Psoriasis is a chronic skin condition characterized by inflammation. As we learn more about psoriasis, we realize this inflammation is not limited to the skin, but also extends throughout the body, thereby affecting other organ systems. This means that psoriasis patients are at risk for multiple other internal diseases.
Most importantly, chronic inflammation of the blood vessels may be increased in patients with psoriasis, and may contribute to the development atherosclerosis, or fatty plaques that form in the walls of arteries and cause blockages to develop.
Psoriasis Risk Factors
Multiple studies suggest that patients with psoriasis are at increased risk for having heart attacks and strokes, with a higher risk being associated with having more severe psoriasis. Psoriasis also appears to be associated with an increased risk of having diabetes, obesity, high blood pressure, and high cholesterol. All of these conditions are risk factors for developing cardiovascular disease.
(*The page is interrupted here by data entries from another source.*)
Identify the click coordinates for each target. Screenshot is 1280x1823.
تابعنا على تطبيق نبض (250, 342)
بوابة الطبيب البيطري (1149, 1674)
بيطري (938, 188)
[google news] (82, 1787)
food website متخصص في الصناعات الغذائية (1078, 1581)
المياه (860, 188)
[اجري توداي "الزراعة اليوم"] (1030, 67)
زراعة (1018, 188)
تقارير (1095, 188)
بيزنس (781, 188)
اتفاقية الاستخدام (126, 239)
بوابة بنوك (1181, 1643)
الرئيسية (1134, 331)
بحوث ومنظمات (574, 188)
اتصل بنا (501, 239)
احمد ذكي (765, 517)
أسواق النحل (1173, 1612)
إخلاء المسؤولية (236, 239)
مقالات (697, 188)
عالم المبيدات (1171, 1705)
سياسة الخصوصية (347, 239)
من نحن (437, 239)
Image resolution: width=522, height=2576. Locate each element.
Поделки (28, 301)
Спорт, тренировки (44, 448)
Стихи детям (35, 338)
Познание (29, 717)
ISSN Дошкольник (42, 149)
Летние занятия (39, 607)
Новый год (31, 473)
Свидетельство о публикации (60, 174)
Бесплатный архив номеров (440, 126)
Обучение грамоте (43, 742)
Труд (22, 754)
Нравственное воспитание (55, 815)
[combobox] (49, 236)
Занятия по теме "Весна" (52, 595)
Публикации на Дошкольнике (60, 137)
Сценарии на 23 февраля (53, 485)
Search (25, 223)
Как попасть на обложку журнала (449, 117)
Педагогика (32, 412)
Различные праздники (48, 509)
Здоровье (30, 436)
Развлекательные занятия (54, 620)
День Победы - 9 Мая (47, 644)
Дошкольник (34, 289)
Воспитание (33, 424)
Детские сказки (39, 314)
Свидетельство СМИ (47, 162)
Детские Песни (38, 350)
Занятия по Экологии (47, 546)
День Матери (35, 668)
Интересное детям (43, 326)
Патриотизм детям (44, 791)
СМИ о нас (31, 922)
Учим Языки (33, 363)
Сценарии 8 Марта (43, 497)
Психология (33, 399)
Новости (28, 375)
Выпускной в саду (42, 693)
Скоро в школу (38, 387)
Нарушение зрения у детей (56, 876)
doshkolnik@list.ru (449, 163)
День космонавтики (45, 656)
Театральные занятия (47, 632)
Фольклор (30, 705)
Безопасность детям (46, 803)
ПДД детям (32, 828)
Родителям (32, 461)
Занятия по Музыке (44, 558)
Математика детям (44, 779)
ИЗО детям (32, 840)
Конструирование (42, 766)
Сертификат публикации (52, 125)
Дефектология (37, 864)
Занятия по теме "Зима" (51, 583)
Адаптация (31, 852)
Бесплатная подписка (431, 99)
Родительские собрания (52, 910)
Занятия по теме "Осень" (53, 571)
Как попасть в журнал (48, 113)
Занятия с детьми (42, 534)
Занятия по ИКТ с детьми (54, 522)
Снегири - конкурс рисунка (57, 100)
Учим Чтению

Other diseases occur more often in patients with psoriasis. Inflammatory bowel disease, especially Crohn’s disease, is seen more frequently in psoriasis patients, as is non-alcoholic fatty liver disease. Severe psoriasis may be a risk factor for chronic kidney disease and may be associated with an increased risk of cancer, especially lymphoma. Finally, inflammation of the joints caused by psoriasis, also known as psoriatic arthritis, occurs in 6% to 42% of patients with psoriasis, with a higher risk of arthritis being seen in patients with more extensive skin disease.
People with psoriasis should be screened for the above-mentioned problems. Psoriasis patients should see their primary care physician periodically and have their blood pressure checked, as well as be screened for high cholesterol and diabetes. Smoking cessation and weight loss are also important. It has been shown that psoriasis improves when patients lose weight and smoking increases the risk of cardiovascular problems.
Some medications that are taken internally to treat psoriasis have been associated with a decrease in cardiovascular events. These medications are known as tumor necrosis factor inhibitors and are injected under the skin periodically to treat psoriasis by decreasing inflammation in the skin and throughout the body. They may also help decrease the risk of cardiovascular events in patients who use them, although they should be avoided in patients who have alcoholic liver disease. Since ultraviolet light therapy and some of the medications used internally to treat psoriasis may be associated with a higher risk of skin cancer, psoriasis patients receiving these treatments should have annual skin cancer screenings. Patients who have joint swelling, tenderness, or morning stiffness that lasts for 30 minutes or longer and improves with activity may have psoriatic arthritis and may benefit from an internal medication to treat their psoriasis and joint problems.
Get Screened for Risk Factors
If you have psoriasis, then it is important that you see your primary care physician and be screened for risk factors for cardiovascular disease such as high cholesterol, high blood pressure and diabetes. Stop smoking and lose excess weight. Be sure to tell your physicians if you have joint swelling, tenderness, and/or morning stiffness so your doctors can determine if you have psoriatic arthritis that might benefit from an internal medication. Some of these medications may not only improve your psoriasis, but also lower your risk of having a stroke or heart attack.
See a dermatologist to guide you in choosing the best psoriasis medications for your skin, joints and general health.
Takeshita J, Grewal S, Langan SM, Mehta NN, Ogdie A, Van Voorhees AS, Gelfand JM. Psoriasis and comorbid diseases: Epidemiology. J Am Acad Dermatol. 2017 Mar;76(3):377-390.
Takeshita J, Grewal S, Langan SM, Mehta NN, Ogdie A, Van Voorhees AS, Gelfand JM. Psoriasis and comorbid diseases: Implications for management. J Am Acad Dermatol. 2017 Mar;76(3):393-403.